**YOUR GOAL**
After locating the line with "You are a GUI" in the entries below, output it and each following line up to and including the line with "Where should I", exactly and without pictures.

**DATASET RECORDS**
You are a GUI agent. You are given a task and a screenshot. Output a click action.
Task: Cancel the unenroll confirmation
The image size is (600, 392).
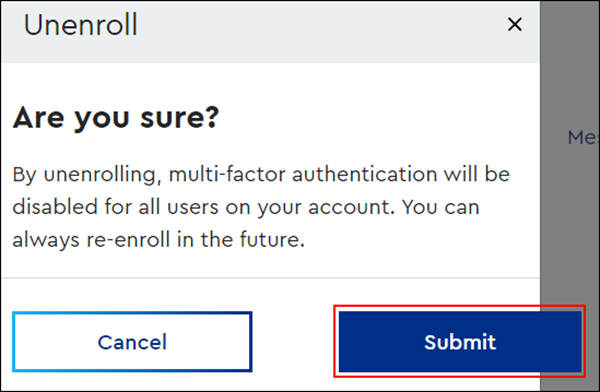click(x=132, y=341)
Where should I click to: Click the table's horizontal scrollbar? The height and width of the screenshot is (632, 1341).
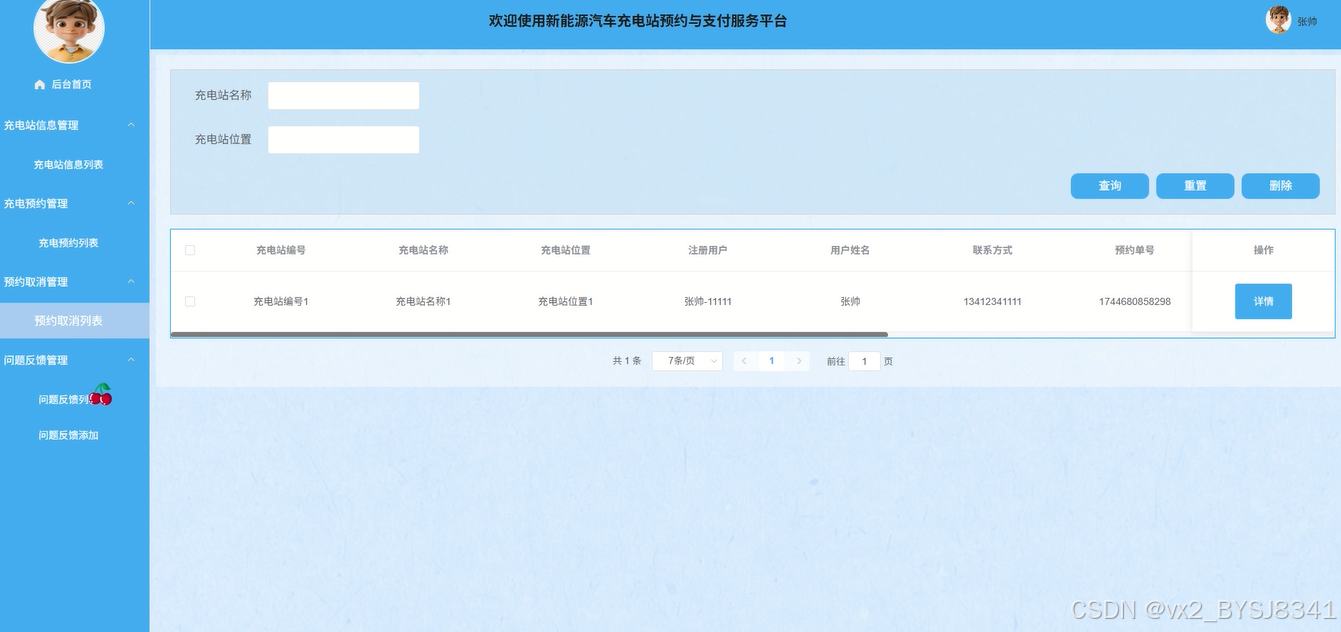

--

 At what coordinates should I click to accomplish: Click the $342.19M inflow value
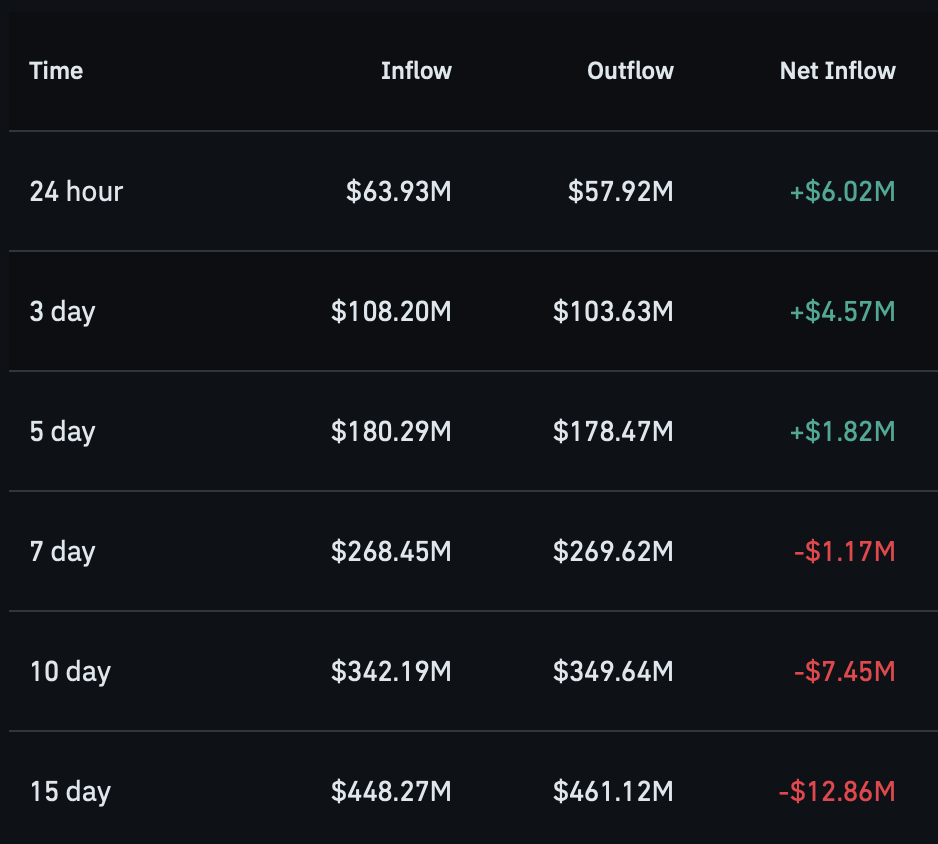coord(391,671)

* * *

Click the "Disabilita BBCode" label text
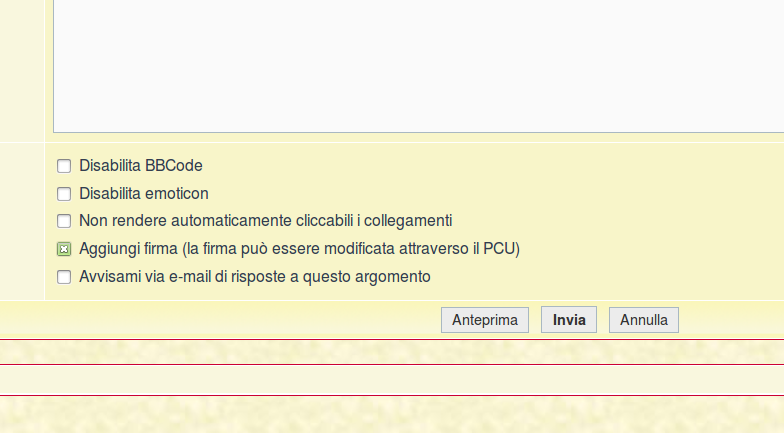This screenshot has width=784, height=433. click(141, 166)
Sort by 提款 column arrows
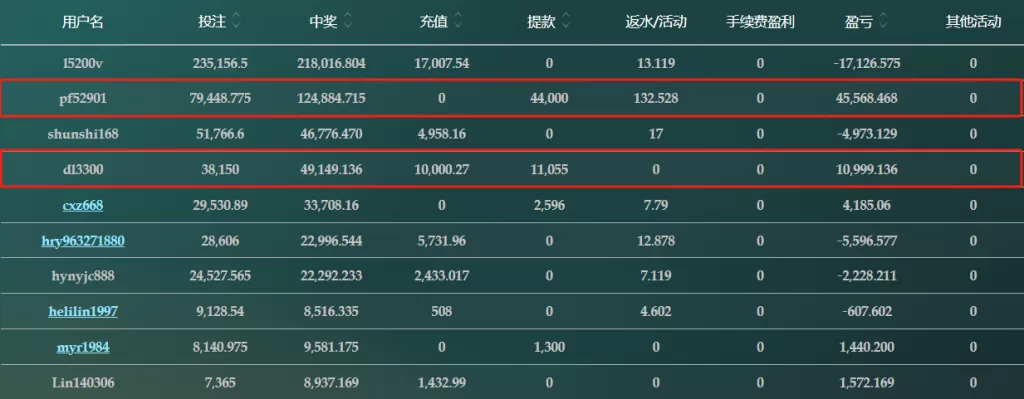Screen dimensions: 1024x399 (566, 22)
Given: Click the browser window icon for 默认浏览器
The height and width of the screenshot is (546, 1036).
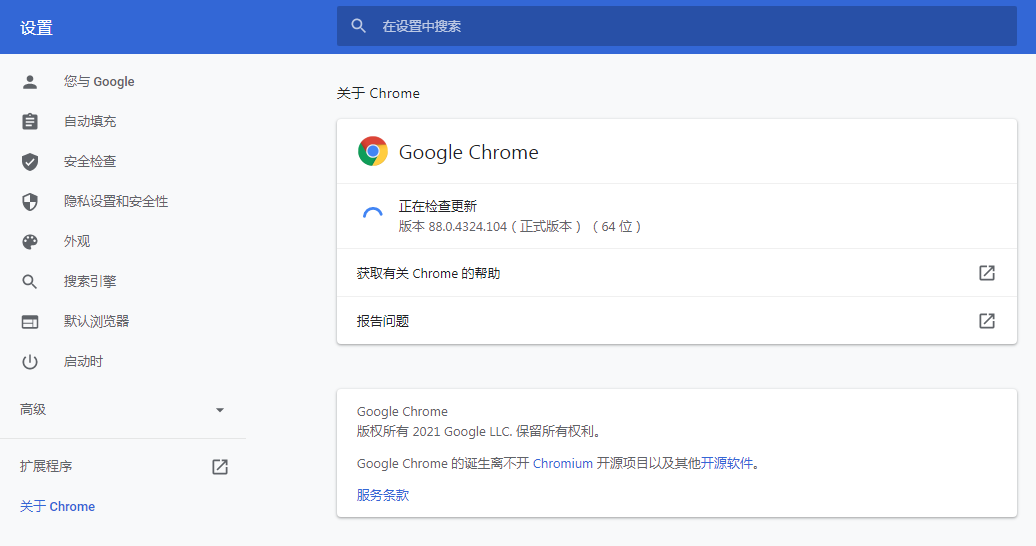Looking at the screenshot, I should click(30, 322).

**RESULT BELOW**
You are a GUI agent. You are given a task and a screenshot. Output a click action.
Task: Cancel the unenroll confirmation
The image size is (600, 392).
click(x=132, y=341)
Where should I click to: Click the table's horizontal scrollbar? The height and width of the screenshot is (632, 1341).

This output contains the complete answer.